Social media strategy

Social media, the channel that engulfs us with opinion, thought, varying degrees of nonsense, best practice, worst practice, average practice, sales talk, click bait or meaningless give-away competitions to siphon our personal data. It's a river that flows fast. 

People strive to become a social captain or an 'influencer'

Building a strategy to get a defined 'return' is a is a major headache for most. My experience and the context to this post is primarily based within the b2b commercial sector and more specifically the KBB sector in which I've worked in for 10+ years. It's been slow to adopt digital. No objections there.

KBBDaily reports that the market sees customers update kitchens every 13 years. This figure rings true also in the bathroom sector and echoes the slow integration of digitally inspired innovation into the product itself compared to the FMCG tech inspired products we update monthly.

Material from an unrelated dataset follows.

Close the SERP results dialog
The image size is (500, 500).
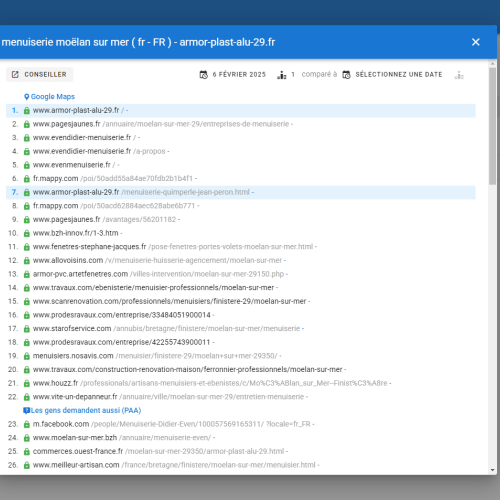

Large KBB manufacturers/retailers online digital objectives/goals are, and have always been, typically measured by more high level behaviour and analytical funnels:

  • Brochure downloads
  • White paper views
  • Product samples
  • Technical help
  • Customer advice
  • Re-seller forwarding
  • Measurement/specification tools 
  • Instruction guides/data sheets
  • Event marketing 

Whilst I'd never suggest that you avoid developing a base strategy without some core KPI's to measure, Its clear that many and larger outfits tend to miss out on 'being social'. The 'being human' aspect gets lost. 

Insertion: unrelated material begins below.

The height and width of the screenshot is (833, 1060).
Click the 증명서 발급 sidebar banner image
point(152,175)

Numbers without relationship.

Too often I see a reliance in social media marketing on the basic numbers. ie. how many followers do we have this month? A question you hear/ask regularly? Follower count can only ever be a general stat unless the absolute campaign objective is to gain followers. 

What I've seen through 10 years of marketing and social media campaign management is the unwritten rule that, as a brand manager immersed in every marketing outreach channel, the relationship - the 'being social' element is absolutely crucial. 

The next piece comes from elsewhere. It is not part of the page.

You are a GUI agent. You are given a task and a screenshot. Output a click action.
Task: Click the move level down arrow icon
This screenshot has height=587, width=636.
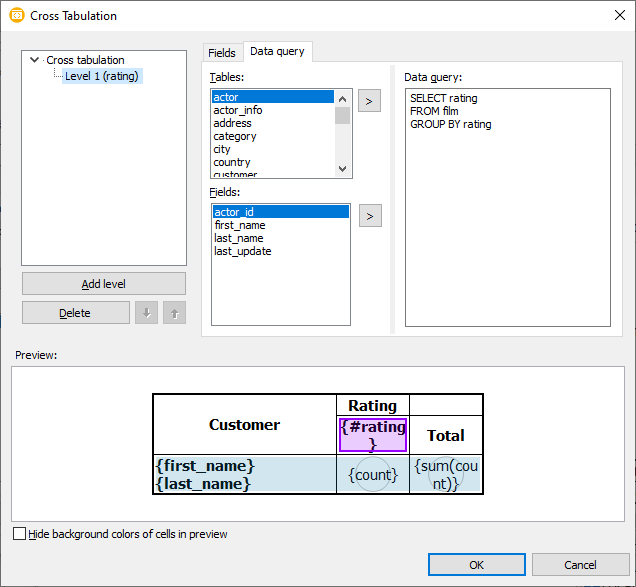[147, 313]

  • Like your customers activity - if you genuinely like it. 
  • Comment regularly if your comment is genuine and constructive. 
  • If you have a network of followers using/building with your product then let them know your thoughts on their work. You'll be amazed who else reads your comments and remembers your brand. 
  • Ask for their feedback on your products. Empower their status and gain valuable product insight - ever so valuable for any future NPD projects

Be the brand that communicates as a person because your competition likely won't. Certainly in the b2b kbb sector there exists a massive gap in skills as traditional marketeers still rule and, to quote Seth Godin's tremendous book, Linchpin, don't invest in 'emotional labour'. There is a 'safeness' to rely on the cogs of analytics. The new digital generation customer wants to trust people who live and breathe the brand for all its good and not so good points.

Personas work both ways

Constructing a 'tree' of persona and comms channels is traditional and very common practice in most marketing teams. The construction and kbb market is a fine example

  • The consumer (split across varying age groups)
  • The Sales Director
  • The QS
  • The Architect
  • The Retailer
  • The Specifier
  • etc...

Social media is no exception and with the increasing depth of link tagging and schema markup its incredibly powerful and helps define both comms delivery type. 

Note: All your customers and suppliers have labelled your brand in exactly the same way!